(Stored entries)

- Opening Delimiter -

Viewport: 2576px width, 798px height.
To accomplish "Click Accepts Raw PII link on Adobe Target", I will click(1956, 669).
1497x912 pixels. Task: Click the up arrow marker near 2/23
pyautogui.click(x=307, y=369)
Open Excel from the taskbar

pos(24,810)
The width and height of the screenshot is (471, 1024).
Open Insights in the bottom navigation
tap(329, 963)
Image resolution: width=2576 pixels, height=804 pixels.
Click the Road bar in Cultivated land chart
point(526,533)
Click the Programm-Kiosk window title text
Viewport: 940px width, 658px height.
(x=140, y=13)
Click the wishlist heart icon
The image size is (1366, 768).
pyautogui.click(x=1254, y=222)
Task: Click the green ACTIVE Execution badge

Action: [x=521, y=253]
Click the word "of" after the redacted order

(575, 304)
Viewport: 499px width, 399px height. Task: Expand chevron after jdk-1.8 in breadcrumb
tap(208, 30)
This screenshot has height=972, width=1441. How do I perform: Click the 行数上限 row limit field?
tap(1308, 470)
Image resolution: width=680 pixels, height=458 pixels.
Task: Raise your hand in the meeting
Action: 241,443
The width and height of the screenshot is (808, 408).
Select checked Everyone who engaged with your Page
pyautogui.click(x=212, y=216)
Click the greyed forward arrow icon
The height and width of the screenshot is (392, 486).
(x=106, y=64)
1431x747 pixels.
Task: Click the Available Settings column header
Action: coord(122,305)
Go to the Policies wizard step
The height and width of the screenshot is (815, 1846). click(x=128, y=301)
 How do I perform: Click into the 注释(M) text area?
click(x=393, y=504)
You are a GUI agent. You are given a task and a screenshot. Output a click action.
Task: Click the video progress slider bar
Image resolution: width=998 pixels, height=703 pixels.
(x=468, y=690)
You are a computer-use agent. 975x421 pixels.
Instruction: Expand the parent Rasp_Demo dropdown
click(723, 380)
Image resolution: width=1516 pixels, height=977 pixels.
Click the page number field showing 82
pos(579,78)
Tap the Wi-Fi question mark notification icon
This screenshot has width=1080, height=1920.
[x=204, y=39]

- Closing Delimiter -

■ YOUR ASSIGNMENT: Output each line exactly, from the first line of the data down to the line that contains "The width and height of the screenshot is (808, 408).", both included.

■ ANSWER FOR THIS EXERCISE:
Viewport: 2576px width, 798px height.
To accomplish "Click Accepts Raw PII link on Adobe Target", I will click(1956, 669).
1497x912 pixels. Task: Click the up arrow marker near 2/23
pyautogui.click(x=307, y=369)
Open Excel from the taskbar

pos(24,810)
The width and height of the screenshot is (471, 1024).
Open Insights in the bottom navigation
tap(329, 963)
Image resolution: width=2576 pixels, height=804 pixels.
Click the Road bar in Cultivated land chart
point(526,533)
Click the Programm-Kiosk window title text
Viewport: 940px width, 658px height.
(x=140, y=13)
Click the wishlist heart icon
The image size is (1366, 768).
pyautogui.click(x=1254, y=222)
Task: Click the green ACTIVE Execution badge

Action: [x=521, y=253]
Click the word "of" after the redacted order

(575, 304)
Viewport: 499px width, 399px height. Task: Expand chevron after jdk-1.8 in breadcrumb
tap(208, 30)
This screenshot has height=972, width=1441. How do I perform: Click the 行数上限 row limit field?
tap(1308, 470)
Image resolution: width=680 pixels, height=458 pixels.
Task: Raise your hand in the meeting
Action: 241,443
The width and height of the screenshot is (808, 408).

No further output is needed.